Warum die Lücke im Jahr 2024 so deutlich geschrumpft ist, klärt die Auswertung des Statistischen Bundesamts nicht. Eine Erklärung ist aber die strukturelle Krise der Industrie, wie ein ergänzender Blick in die Statistik der Tarifverdienste nahelegt: In deren oft männerdominierten Branchen hatte es früher regelmäßig überdurchschnittliche Lohnzuwächse gegeben. Damit ist es aber vorbei: Für die Gesamtwirtschaft machten sie in der Zeit von 2019 bis 2024 gut zwölf Prozent aus, im verarbeitenden Gewerbe, also den Kernbereichen der Industrie, aber nur knapp acht Prozent. Überdurchschnittlich stiegen die Ta­rif­ver­diens­te derweil im Gastgewerbe, im Gesundheits- und Pflegewesen sowie im öffentlichen Dienst.

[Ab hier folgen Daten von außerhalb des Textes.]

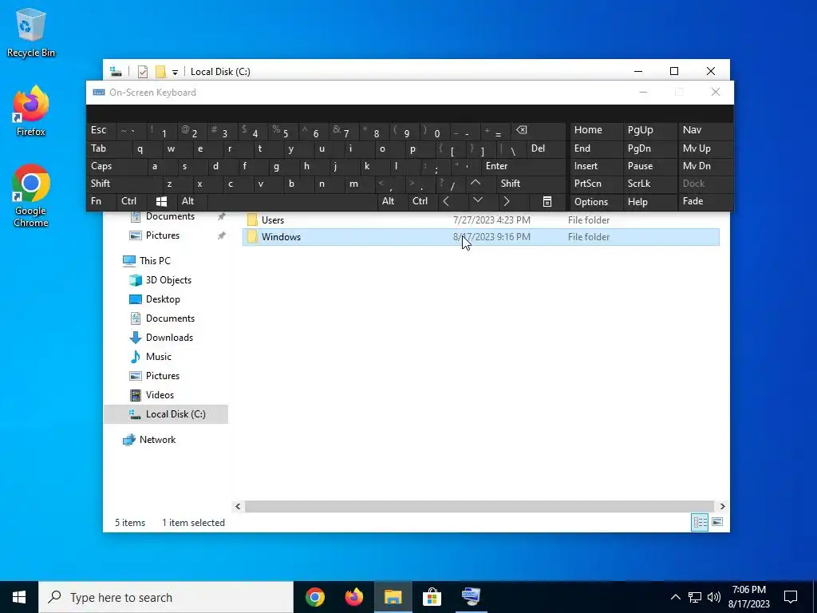Select the Users folder row
Image resolution: width=817 pixels, height=613 pixels.
click(480, 220)
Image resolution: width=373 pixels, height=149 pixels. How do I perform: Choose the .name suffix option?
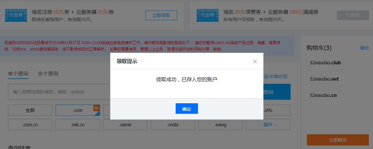(125, 125)
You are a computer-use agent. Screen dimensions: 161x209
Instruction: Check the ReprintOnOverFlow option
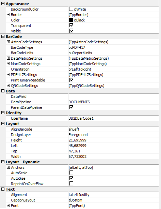click(71, 183)
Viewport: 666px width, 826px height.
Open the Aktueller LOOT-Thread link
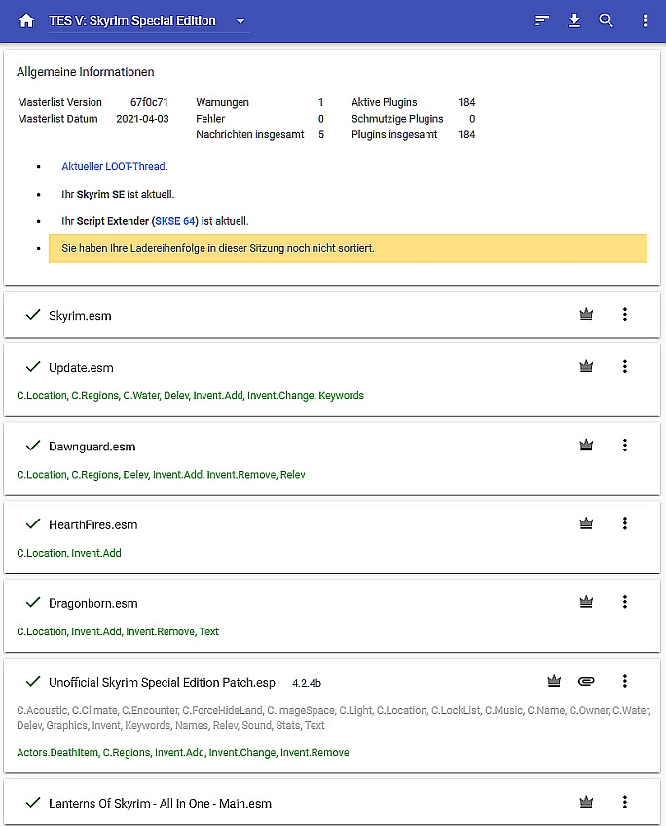113,167
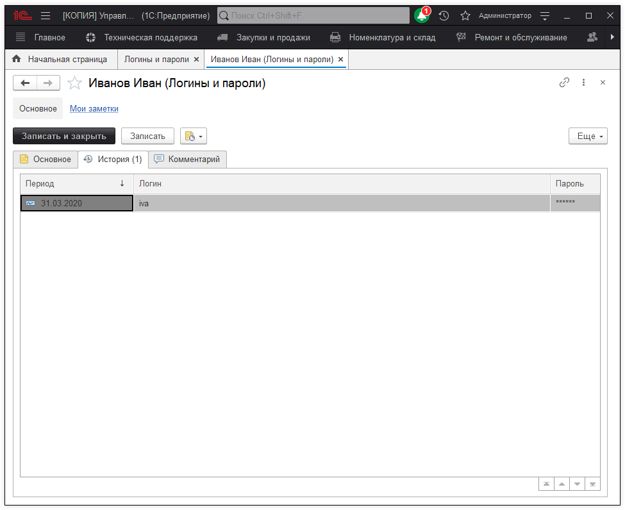Open the three-dot form options menu
This screenshot has width=625, height=510.
[x=583, y=83]
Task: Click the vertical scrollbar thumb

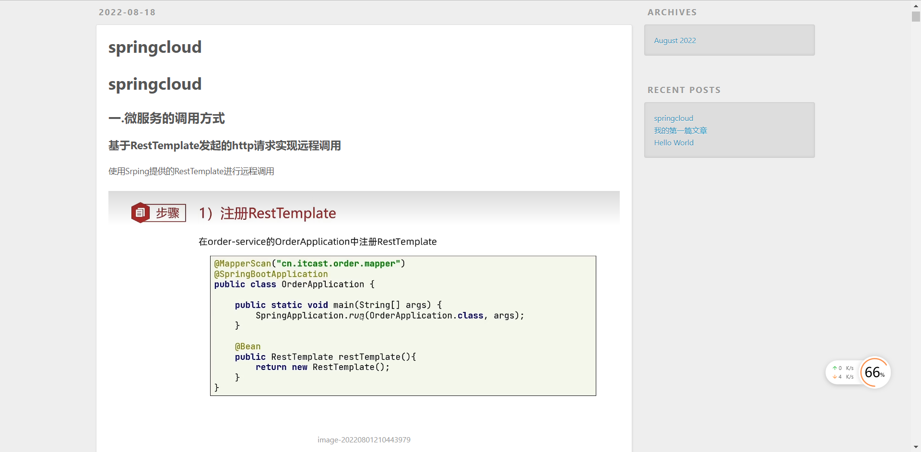Action: pos(916,16)
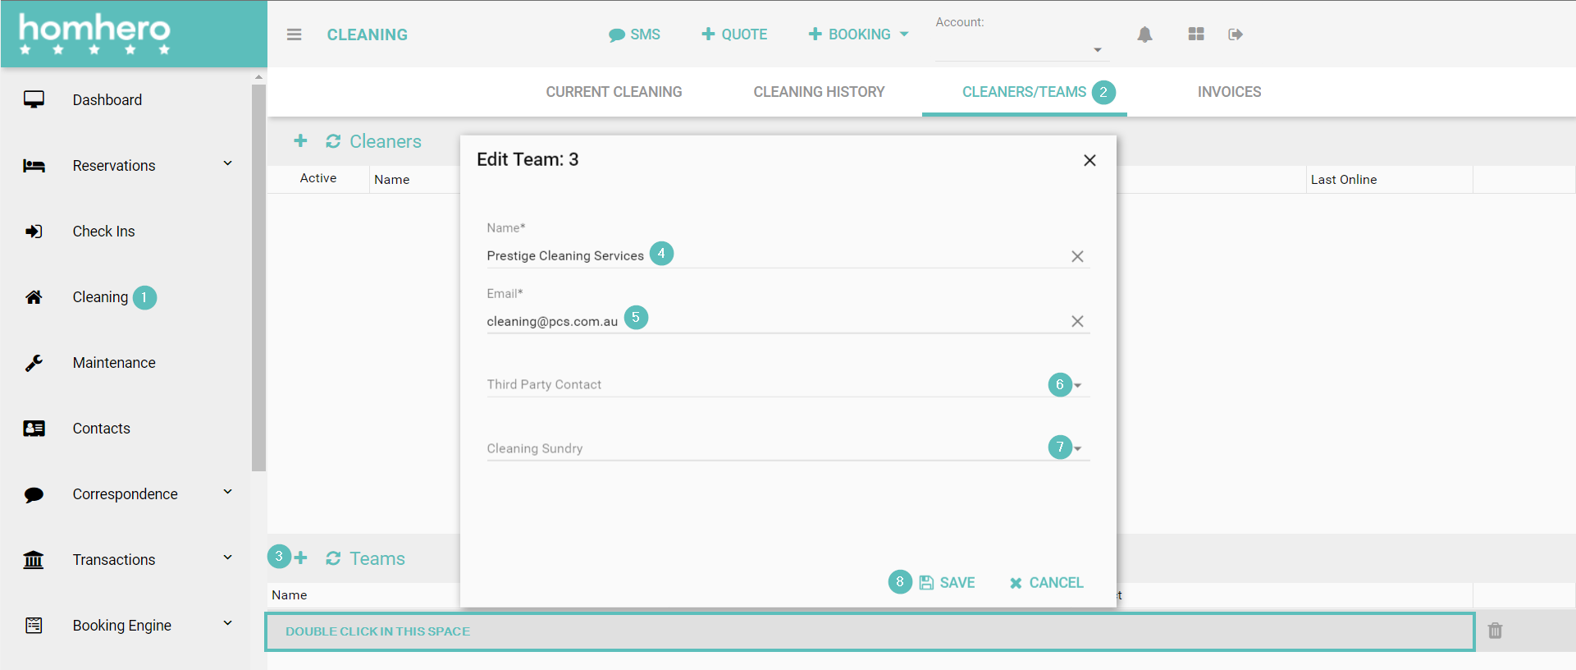Cancel the Edit Team dialog
The width and height of the screenshot is (1576, 670).
[1047, 582]
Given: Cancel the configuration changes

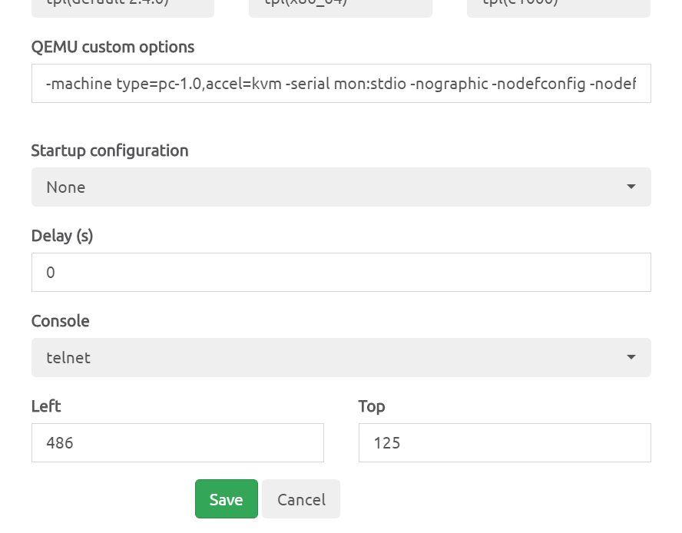Looking at the screenshot, I should click(x=300, y=498).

Anders als die gebremsten Erhöhungen in der Industrie schlägt sich der beschleunigte Anstieg beim Staat (wo mehr Frauen arbeiten) allerdings gar nicht im amtlichen „Gender Pay Gap“ nieder. Denn der öffentliche Dienst ist aufgrund europäisch harmonisierter Statistikvorgaben aus der Berechnung ausgeklammert. Zuletzt hatte das Statistische Bundesamt 2018 ermittelt, wie die Lücke aussähe, würde er erfasst. Ergebnis: Sie wäre damals um 0,7 Prozentpunkte kleiner gewesen. Dies lässt vermuten, dass man heute von den gemessenen 16 Prozent annähernd einen weiteren Prozentpunkt abziehen könnte, würde der öffentliche Dienst mitgezählt.